Emulate The Visual Studio Command Prompt In PowerShell

06 June 2013

The Visual Studio Command Prompt provided when you install Visual Studio adds lots of useful commands to the PATH of the current prompt. You don’t have to remember where msbuild.exe or mstest.exe are located just call the commands. However, Visual Studio only ships with a regular command prompt. There is no corresponding PowerShell command prompt.

All hope is not lost for PowerShell fans though. The Visual Studio Command Prompt works by calling the vcvarsall.bat file that ships with Visual Studio to update the PATH for the current session.

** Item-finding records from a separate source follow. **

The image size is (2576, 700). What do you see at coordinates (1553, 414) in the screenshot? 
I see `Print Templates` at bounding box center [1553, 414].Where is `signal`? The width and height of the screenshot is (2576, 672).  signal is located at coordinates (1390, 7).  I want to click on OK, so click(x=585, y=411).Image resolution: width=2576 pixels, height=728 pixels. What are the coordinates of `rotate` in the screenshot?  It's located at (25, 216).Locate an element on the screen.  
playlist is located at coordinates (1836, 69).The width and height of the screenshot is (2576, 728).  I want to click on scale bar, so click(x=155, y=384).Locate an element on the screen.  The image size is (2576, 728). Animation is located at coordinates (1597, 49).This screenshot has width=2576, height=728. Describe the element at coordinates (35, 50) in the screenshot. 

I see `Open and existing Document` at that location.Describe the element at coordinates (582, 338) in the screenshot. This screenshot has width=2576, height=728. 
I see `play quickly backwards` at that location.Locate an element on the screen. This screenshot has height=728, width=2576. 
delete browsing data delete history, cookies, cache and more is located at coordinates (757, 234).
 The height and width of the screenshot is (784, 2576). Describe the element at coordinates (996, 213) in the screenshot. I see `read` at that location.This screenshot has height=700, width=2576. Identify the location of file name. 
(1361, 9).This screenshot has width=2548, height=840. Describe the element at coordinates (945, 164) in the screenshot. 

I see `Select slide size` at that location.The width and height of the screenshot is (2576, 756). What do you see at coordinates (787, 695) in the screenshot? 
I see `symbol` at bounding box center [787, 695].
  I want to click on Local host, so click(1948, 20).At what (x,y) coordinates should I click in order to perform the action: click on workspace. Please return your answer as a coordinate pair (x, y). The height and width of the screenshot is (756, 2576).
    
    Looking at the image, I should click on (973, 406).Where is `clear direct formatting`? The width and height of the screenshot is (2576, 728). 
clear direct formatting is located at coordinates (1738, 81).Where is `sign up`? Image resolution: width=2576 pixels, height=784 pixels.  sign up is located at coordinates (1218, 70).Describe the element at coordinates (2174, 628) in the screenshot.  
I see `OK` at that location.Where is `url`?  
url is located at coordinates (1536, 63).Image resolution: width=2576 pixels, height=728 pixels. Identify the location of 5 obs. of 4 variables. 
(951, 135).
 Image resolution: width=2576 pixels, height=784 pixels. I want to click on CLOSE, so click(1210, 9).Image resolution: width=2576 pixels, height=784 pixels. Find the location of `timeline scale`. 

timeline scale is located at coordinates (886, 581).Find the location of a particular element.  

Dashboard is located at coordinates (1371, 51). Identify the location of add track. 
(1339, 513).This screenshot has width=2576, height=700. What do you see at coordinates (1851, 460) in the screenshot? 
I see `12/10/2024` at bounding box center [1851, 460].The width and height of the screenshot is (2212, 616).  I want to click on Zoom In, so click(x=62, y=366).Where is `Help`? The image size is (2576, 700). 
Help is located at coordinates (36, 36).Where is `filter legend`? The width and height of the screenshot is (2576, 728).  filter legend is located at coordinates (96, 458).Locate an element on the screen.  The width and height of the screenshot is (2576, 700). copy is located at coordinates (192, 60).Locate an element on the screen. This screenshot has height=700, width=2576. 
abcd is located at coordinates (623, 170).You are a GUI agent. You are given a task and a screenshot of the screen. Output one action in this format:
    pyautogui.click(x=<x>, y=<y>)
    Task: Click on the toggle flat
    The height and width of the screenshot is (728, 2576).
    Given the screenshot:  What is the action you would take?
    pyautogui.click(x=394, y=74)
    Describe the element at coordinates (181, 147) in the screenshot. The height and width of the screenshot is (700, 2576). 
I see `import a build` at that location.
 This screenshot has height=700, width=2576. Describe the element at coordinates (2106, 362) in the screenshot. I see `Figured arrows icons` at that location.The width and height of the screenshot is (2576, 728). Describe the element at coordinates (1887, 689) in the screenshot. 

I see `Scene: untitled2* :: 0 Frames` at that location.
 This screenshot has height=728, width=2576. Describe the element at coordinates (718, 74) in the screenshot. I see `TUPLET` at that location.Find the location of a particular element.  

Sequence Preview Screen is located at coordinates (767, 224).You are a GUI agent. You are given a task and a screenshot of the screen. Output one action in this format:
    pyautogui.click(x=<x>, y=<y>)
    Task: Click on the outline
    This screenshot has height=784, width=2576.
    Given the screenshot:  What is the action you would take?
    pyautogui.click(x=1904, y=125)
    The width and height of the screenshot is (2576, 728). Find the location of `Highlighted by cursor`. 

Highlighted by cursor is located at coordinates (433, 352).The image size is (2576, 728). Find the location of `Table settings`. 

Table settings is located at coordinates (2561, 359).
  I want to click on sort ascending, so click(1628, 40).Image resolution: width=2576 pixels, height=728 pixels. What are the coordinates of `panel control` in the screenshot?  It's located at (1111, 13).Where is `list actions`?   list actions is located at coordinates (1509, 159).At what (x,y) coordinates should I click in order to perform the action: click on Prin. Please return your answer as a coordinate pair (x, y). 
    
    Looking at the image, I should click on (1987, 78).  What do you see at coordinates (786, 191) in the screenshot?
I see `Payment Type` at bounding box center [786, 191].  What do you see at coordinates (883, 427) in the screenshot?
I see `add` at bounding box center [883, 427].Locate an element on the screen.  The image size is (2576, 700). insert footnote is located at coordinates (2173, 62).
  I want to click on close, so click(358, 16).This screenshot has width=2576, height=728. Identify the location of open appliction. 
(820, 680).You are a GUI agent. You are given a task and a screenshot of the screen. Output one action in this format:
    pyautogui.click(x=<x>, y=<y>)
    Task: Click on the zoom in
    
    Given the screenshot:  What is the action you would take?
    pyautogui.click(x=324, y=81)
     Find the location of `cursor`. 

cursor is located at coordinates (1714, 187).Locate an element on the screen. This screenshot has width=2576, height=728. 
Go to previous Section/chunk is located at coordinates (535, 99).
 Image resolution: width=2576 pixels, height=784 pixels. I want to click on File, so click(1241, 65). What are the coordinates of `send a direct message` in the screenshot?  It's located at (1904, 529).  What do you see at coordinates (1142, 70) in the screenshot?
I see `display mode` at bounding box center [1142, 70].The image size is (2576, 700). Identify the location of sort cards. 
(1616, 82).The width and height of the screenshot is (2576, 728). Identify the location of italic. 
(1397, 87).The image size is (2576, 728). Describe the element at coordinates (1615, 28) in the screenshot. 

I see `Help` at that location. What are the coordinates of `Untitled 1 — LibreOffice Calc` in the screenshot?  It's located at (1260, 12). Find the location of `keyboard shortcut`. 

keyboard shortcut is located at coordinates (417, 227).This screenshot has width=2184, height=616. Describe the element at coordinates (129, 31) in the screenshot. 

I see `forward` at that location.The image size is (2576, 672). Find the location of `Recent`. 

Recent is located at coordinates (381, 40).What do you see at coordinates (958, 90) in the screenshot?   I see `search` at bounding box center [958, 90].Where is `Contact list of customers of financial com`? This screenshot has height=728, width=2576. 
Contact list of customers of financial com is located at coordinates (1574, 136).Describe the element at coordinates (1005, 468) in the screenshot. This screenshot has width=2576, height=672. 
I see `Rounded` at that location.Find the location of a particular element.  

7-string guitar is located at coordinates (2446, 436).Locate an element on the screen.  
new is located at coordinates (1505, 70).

We can take advantage of that same script when PowerShell starts to update the PATH for the PowerShell session by modifying the default PowerShell profile.

First we need to open the PowerShell profile file for editing. This file is located at ~\Documents\WindowsPowerShell\Microsoft.PowerShell_profile.ps1 If you already have PowerShell open you can call start $PROFILE from the prompt. This command will open the profile for you in your default editor.

Next paste these lines at the end of the file.

# Move to the directory where vcvarsall.bat is stored
pushd 'C:\Program Files (x86)\Microsoft Visual Studio 11.0\VC'

# Call the .bat file to set the variables in a temporary cmd session and use 'set' to read out all session variables and pipe them into a foreach to iterate over each variable
cmd /c "vcvarsall.bat&set" | foreach {
  # if the line is a session variable
  if( $_ -match "=" )
  {
    $pair = $_.split("=");

    # Set the environment variable for the current PowerShell session
    Set-Item -Force -Path "ENV:\$($pair[0])" -Value "$($pair[1])"
  }
}

# Move back to wherever the prompt was previously
popd

Save the file, and reopen a new PowerShell prompt. You should have a fully functioning Visual Studio Powershell Prompt.

Finally, if you don’t want to load the Visual Studio variables for every prompt, move the lines above to a file in your path and execute that file when you want the variables . thefilethathasthescriptabove.ps1.


  • Edit 6/7/2013 - Corrected typo in Set-Item line.